14 August 2009
The Thai Cabinet approved the Occupational Safety, Health and Working Environment Bill (the "Bill") on 10 July 2009. The Bill sets out the government's long-term policy on health and safety in the workplace.
Labour Protection Act B.E. 2541 (1998)
Presently, occupational safety standards are governed by Chapter 8 of the Labour Protection Act B.E. 2541 (1998) (the "Act"). This Act prescribes the creation of a Committee for Safety, Occupational Sanitation and Working Environment, which has the power to present to the Minister of Labour and Social Welfare measures to promote occupational safety. The Minister, in turn, can issue Ministerial Regulations to improve the working conditions of workers. A number of Ministerial Regulations have been passed pursuant to this mandate.
The Bill will amend and add new provisions to the eleven-year old Act. These changes aim to elevate the standards of occupational safety in Thailand. The key changes are as follows:
Employers must maintain safe, healthy and environmentally-friendly working conditions. They are also required to provide workers with training and information on avoiding occupational injuries.
Registration of Safety and Health Service Providers
Persons who provide examinations, verifications, risk assessments, training and consulting on occupational safety and working environment must be registered with the Department of Labour Protection and Welfare.
These new officials are empowered to inspect workplaces, check machinery and equipment, collect evidence, and interview relevant persons to verify the working environment of a company. These safety inspectors can order employers to improve working conditions, or repair or stop the use of unsafe or dangerous machinery or equipment.

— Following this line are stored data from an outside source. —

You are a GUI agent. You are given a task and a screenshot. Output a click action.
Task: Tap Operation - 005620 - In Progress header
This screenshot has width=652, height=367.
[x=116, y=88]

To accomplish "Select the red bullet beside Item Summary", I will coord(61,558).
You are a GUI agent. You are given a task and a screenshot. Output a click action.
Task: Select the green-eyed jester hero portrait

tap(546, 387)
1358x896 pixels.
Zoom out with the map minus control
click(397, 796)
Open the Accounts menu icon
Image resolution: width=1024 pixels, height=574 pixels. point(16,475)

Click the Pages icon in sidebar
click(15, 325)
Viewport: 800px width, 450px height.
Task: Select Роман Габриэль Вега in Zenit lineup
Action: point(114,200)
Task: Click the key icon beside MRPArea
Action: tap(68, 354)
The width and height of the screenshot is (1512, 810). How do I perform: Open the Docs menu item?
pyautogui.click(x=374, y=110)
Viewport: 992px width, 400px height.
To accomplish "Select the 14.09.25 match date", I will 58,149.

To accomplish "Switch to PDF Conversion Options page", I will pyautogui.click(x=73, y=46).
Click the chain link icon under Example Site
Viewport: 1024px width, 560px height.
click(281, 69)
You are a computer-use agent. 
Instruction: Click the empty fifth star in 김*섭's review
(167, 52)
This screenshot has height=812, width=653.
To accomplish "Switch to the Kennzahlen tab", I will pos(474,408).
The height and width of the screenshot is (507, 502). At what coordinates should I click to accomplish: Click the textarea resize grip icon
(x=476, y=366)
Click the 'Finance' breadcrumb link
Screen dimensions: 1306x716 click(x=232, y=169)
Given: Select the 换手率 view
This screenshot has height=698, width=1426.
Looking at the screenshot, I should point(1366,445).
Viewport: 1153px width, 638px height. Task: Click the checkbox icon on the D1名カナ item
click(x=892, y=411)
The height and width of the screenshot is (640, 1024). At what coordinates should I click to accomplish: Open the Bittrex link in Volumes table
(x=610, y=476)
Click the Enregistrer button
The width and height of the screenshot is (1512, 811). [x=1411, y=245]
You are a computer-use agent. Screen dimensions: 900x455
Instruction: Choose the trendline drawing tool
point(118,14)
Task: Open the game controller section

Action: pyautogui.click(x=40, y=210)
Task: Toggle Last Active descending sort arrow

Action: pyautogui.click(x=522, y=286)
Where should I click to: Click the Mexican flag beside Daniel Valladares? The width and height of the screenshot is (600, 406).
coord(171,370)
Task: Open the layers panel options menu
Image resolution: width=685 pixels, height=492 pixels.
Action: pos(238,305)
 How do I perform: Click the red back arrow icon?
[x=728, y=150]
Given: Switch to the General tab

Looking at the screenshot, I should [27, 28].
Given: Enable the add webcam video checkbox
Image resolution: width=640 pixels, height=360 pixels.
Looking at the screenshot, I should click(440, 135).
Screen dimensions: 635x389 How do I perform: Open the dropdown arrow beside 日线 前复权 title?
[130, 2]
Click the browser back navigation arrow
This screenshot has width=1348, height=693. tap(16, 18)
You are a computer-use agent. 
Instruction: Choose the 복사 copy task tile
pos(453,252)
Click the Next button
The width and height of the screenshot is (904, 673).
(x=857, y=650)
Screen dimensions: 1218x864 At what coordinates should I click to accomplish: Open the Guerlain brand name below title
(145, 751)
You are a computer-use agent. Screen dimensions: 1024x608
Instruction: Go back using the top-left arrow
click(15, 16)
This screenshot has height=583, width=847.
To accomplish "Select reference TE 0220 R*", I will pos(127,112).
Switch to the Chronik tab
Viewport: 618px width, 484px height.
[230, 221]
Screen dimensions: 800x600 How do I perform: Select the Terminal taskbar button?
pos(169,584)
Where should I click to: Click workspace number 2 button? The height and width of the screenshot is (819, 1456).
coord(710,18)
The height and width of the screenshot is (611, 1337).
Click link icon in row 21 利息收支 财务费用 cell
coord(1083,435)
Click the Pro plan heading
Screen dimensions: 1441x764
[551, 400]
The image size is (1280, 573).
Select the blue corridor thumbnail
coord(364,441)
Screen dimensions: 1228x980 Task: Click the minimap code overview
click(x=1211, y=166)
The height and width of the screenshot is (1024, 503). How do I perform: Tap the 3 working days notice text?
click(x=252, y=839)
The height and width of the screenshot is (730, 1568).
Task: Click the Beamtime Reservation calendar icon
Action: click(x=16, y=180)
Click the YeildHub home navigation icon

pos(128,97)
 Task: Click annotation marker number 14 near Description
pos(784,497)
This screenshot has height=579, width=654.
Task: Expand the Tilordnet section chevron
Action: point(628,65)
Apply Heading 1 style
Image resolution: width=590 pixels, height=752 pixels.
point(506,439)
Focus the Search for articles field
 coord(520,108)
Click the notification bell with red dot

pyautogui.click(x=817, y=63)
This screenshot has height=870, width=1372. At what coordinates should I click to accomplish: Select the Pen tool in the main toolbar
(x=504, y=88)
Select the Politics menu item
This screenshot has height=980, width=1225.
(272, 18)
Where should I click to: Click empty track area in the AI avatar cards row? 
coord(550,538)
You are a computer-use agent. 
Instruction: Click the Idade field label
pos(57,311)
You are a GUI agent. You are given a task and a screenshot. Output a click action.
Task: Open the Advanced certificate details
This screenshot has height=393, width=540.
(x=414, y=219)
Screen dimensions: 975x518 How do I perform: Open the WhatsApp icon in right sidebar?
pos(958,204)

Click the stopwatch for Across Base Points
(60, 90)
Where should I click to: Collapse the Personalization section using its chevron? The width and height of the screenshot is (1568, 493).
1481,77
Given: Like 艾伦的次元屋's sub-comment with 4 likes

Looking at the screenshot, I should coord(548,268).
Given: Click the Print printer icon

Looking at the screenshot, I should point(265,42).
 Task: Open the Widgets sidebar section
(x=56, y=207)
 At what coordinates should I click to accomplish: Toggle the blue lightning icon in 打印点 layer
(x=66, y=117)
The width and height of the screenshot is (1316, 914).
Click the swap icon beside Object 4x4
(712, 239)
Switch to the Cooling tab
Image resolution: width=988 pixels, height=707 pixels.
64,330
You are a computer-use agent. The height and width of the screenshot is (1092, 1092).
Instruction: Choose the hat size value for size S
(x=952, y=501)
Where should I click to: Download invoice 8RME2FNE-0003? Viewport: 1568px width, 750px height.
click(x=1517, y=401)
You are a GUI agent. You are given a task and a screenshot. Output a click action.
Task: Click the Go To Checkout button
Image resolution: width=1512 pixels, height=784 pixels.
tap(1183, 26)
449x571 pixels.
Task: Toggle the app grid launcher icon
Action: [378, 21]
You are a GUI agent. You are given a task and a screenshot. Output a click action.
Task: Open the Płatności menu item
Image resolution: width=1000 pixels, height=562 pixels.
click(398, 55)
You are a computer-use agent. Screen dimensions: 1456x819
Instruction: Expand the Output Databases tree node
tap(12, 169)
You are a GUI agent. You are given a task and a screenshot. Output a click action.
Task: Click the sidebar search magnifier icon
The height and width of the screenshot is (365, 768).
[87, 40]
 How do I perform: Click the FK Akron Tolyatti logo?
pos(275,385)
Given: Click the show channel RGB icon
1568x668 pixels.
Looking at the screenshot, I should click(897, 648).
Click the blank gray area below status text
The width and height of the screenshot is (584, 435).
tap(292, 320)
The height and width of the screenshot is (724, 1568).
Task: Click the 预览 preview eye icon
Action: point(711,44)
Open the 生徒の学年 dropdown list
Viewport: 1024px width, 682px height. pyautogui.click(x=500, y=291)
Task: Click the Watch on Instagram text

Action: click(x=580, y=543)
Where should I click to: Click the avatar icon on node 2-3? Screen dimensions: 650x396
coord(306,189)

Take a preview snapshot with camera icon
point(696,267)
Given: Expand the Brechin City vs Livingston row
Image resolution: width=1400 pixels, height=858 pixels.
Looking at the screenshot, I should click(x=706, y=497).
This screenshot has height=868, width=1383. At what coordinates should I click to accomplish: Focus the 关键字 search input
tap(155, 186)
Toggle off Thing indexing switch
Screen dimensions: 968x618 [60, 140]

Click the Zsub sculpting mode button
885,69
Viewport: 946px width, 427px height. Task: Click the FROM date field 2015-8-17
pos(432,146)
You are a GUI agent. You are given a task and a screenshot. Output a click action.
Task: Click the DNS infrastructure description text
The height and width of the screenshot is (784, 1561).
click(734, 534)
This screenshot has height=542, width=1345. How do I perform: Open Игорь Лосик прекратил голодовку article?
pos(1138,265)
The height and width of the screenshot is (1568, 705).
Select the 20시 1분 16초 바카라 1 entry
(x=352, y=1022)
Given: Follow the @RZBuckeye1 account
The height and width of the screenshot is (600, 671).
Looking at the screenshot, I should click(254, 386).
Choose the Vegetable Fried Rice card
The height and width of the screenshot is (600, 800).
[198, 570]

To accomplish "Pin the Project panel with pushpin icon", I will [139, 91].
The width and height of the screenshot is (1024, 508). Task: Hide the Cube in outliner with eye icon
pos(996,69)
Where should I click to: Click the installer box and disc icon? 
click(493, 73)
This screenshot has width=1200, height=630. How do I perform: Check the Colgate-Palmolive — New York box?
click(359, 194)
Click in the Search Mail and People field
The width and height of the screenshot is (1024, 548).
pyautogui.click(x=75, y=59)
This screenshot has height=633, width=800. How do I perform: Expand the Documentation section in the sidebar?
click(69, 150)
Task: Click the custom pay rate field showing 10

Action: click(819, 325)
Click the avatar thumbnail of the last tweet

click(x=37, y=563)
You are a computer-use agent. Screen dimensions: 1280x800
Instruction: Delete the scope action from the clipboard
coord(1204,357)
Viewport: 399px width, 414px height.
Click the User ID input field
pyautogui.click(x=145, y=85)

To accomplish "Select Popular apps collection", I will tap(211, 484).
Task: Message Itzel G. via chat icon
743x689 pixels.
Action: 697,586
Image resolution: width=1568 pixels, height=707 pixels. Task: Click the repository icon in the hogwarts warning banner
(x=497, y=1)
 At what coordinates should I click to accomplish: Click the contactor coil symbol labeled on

Occupational Safety, Health and Working Environment Fund
This fund will support the activities of public and private organisations aimed at promoting occupational safety and a healthy working environment. It can also be tapped by employers seeking to improve the working conditions of their companies.
The Bill will be taken to the House of Representatives, whose approval will make the Bill into an enforceable act.
The Bill is only a blueprint of the Thai government's commitment to make occupational safety a priority. Employers and companies, especially those which are labour intensive, will have to wait for the passage of the act and the relevant Ministerial Regulations to gauge the changes they will need to adopt to comply with the new law.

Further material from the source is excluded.